• [Short task]
Format the data as a numbered list, starting at the line with "This screenshot has" and ending at the line with "[x=241, y=231]", both included, with blank lines omitted.

• [Records provided]

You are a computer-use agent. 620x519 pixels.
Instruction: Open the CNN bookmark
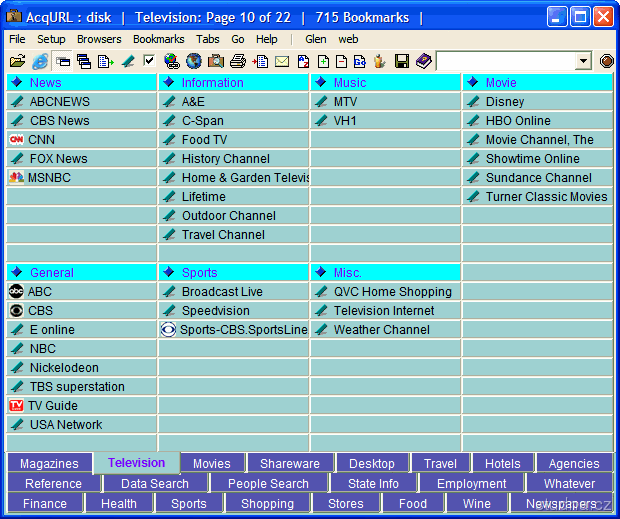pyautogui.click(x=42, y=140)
--
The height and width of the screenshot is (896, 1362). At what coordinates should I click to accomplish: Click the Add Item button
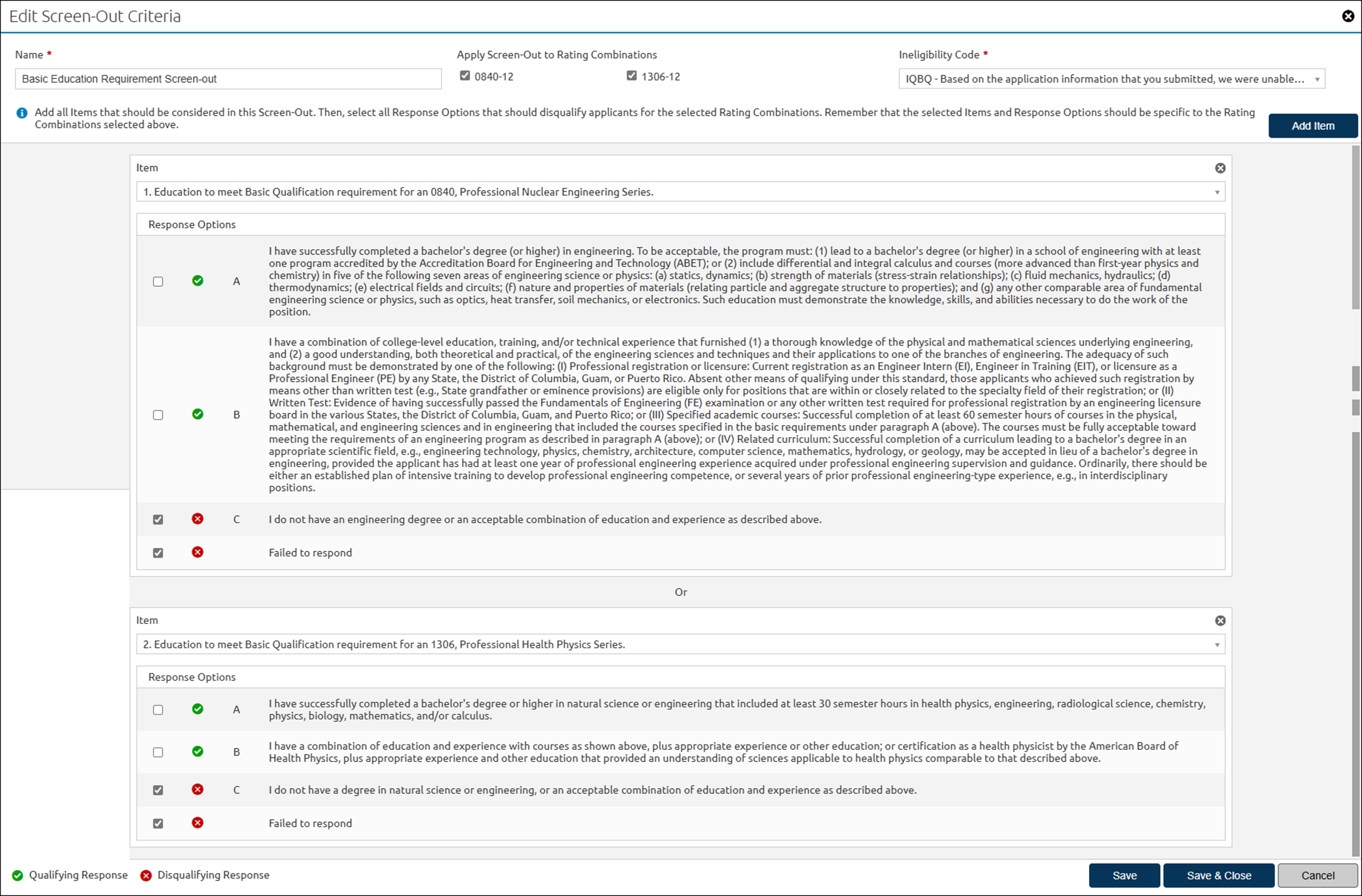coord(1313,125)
...
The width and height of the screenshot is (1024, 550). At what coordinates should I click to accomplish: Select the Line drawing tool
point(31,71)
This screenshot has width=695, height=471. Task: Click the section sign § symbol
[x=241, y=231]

• [Complete output]
1. This screenshot has width=695, height=471. Task: Click the section sign § symbol
2. [x=241, y=231]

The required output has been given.